## BEGIN
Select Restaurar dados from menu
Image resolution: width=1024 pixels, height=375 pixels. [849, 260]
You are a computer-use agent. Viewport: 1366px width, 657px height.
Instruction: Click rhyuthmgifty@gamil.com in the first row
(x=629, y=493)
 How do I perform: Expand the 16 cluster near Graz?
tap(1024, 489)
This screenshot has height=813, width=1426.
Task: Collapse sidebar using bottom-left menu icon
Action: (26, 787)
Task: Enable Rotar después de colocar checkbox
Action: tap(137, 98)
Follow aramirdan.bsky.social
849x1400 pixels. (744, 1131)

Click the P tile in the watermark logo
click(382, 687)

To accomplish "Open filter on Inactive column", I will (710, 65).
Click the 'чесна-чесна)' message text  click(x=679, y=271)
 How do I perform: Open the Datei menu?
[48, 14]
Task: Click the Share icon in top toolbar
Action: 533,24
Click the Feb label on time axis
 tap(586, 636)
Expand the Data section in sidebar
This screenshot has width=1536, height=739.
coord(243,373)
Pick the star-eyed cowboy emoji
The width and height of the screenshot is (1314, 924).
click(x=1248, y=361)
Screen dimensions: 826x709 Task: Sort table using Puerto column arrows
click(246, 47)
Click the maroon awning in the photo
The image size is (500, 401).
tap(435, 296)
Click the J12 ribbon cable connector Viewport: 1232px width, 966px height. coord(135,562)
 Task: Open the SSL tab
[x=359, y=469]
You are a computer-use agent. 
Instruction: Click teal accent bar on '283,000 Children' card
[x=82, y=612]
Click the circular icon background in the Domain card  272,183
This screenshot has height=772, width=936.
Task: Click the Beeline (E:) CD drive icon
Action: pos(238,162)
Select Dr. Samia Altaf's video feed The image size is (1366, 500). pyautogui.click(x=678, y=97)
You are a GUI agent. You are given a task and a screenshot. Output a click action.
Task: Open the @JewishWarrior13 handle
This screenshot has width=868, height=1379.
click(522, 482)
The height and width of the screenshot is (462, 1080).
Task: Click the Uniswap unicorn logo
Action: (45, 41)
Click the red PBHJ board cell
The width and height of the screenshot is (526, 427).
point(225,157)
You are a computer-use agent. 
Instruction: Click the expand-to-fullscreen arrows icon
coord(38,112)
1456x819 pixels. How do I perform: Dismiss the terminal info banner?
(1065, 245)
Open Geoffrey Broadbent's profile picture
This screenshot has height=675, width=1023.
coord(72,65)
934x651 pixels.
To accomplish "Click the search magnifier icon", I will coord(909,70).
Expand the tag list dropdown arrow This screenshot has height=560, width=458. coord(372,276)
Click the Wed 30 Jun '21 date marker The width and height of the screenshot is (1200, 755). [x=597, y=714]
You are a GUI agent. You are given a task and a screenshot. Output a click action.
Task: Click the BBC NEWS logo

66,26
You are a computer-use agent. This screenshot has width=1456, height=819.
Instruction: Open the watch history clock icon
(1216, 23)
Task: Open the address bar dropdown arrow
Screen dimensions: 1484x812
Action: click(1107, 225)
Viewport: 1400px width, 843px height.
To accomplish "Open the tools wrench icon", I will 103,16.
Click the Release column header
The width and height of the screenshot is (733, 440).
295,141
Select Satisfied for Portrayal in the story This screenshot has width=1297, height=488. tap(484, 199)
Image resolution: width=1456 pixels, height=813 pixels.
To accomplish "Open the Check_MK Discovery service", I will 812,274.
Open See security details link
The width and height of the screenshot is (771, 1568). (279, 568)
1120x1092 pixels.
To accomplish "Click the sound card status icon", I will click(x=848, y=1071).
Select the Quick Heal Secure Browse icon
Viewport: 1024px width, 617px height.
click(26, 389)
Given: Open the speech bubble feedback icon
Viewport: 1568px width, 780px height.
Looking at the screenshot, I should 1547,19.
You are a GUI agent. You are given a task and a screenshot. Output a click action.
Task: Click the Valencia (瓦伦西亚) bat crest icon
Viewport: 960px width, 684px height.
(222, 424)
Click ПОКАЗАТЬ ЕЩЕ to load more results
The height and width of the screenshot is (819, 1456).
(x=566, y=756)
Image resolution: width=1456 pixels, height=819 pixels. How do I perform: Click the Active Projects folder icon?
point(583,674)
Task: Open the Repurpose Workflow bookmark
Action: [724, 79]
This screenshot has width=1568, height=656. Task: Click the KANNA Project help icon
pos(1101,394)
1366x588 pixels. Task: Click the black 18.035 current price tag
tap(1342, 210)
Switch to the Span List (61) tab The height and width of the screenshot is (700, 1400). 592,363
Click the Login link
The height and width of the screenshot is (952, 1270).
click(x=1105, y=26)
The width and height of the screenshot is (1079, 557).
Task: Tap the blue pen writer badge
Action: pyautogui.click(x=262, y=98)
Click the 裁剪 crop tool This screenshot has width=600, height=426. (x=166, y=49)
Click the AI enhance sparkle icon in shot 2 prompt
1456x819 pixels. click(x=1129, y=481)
## END
* _Problem details_:
Write out the listing from its first line up to and including the line with "Click the 'чесна-чесна)'", with "Instruction" renamed to "Command" and everything else left the same.

* _Task output_:
Select Restaurar dados from menu
Image resolution: width=1024 pixels, height=375 pixels. [849, 260]
You are a computer-use agent. Viewport: 1366px width, 657px height.
Command: Click rhyuthmgifty@gamil.com in the first row
(x=629, y=493)
 How do I perform: Expand the 16 cluster near Graz?
tap(1024, 489)
This screenshot has height=813, width=1426.
Task: Collapse sidebar using bottom-left menu icon
Action: (26, 787)
Task: Enable Rotar después de colocar checkbox
Action: tap(137, 98)
Follow aramirdan.bsky.social
849x1400 pixels. (744, 1131)

Click the P tile in the watermark logo
click(382, 687)

To accomplish "Open filter on Inactive column", I will (710, 65).
Click the 'чесна-чесна)' message text  click(x=679, y=271)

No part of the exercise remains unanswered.